Eleven years ago, a gay male was brought to the Vicente Sotto Memorial Medical Center with a perfume canister lodged in his anus. Even in a busy government hospital like the VSMMC, the case was a rare one but I’m sure everyone who attended to the patient had a fair idea on how it got there.

To trained professionals like the surgery resident physicians, retrieving the foreign object was obviously a simpler procedure compared to most of the cases that they encounter every day. Its novelty must have, however, aroused the curious and, perhaps, the baser human nature because soon, the operating room was filled with people including many who had no business being there.

Many of them videoed or took photos of the whole proceedings. One of these recordings would later be uploaded on YouTube, showing the doctors performing the operation amid wild cheering and giggling, and someone indiscriminately spraying perfume from the retrieved canister on the people present while the patient lay unconscious.

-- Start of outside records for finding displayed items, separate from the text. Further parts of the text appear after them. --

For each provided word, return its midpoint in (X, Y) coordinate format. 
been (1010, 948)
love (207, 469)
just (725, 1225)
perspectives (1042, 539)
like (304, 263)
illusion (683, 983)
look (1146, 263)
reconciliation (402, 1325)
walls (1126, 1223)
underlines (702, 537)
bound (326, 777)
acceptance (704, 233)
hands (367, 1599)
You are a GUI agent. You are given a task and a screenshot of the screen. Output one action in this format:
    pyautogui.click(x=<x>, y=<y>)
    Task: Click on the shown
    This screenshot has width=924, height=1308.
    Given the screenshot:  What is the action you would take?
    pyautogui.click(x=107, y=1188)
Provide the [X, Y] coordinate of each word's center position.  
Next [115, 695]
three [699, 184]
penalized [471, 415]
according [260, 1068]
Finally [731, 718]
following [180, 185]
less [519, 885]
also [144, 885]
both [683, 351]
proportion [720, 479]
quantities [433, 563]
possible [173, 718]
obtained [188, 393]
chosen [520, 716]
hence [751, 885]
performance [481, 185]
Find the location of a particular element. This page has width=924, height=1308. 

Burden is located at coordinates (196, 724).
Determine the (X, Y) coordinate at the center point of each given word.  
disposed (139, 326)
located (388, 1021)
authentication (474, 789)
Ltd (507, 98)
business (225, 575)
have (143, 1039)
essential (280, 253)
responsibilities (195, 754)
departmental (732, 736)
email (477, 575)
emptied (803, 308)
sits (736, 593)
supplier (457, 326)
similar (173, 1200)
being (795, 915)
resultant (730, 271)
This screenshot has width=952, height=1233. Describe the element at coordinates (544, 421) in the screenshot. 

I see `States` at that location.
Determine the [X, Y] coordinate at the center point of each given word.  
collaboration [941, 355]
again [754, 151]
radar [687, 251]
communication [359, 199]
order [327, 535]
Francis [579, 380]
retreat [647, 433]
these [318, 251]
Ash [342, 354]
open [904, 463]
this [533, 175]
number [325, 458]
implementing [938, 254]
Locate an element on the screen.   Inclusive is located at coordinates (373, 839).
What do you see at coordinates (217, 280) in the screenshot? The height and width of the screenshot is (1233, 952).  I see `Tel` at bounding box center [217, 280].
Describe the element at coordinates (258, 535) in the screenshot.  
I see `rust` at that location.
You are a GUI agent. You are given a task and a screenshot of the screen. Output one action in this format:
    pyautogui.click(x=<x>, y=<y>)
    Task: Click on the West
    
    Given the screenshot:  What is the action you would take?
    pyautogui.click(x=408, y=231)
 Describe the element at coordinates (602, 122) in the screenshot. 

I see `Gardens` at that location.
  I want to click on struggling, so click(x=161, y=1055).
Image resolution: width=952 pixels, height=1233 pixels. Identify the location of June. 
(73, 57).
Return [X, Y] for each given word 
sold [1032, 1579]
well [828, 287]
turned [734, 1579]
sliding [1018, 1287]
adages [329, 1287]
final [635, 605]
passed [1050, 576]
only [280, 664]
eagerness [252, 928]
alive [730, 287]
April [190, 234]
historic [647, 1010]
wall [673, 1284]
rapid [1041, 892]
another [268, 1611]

The video quickly became viral but while some found it amusing, others were scandalized. The doctors and other hospital employees were subsequently charged administratively and suspended.

Their case should have been enough to warn those in the health profession of the dire consequences in taking liberties with a patient’s right to privacy and a humane treatment. But three nurses of the Tuburan District Hospital ignored it and now must suffer punishment for taking a videotape of a patient, a shooting victim, and uploaded it on Youtube. Dismissal is harsh but it is nothing compared to the shame that accompanies it.

Six years ago, a deranged Canadian went on a shooting rampage inside a courthouse, killing a doctor that he feuded with and the latter’s lawyer. John Pope would later be shot in the legs by two policemen. He allegedly shot himself in the head before they could arrest him.

The bleeding but still alive Pope was brought to the emergency room of a nearby hospital where a team of doctors immediately attended to him. Some of them were in tears; the doctor that Pope killed, Rene Rafols, was a surgeon in the hospital and a very popular figure among the residents and interns.

While the doctors were attending to Pope, one of Rafols’ friends, a city councilor, arrived and angrily asked why they did not finish him off instead. One of them, still teary-eyed, calmly replied, “because, sir, it is our duty to save lives.”

That was a shining moment in the health care profession. Oh, that others were as conscious of their oath as health professionals.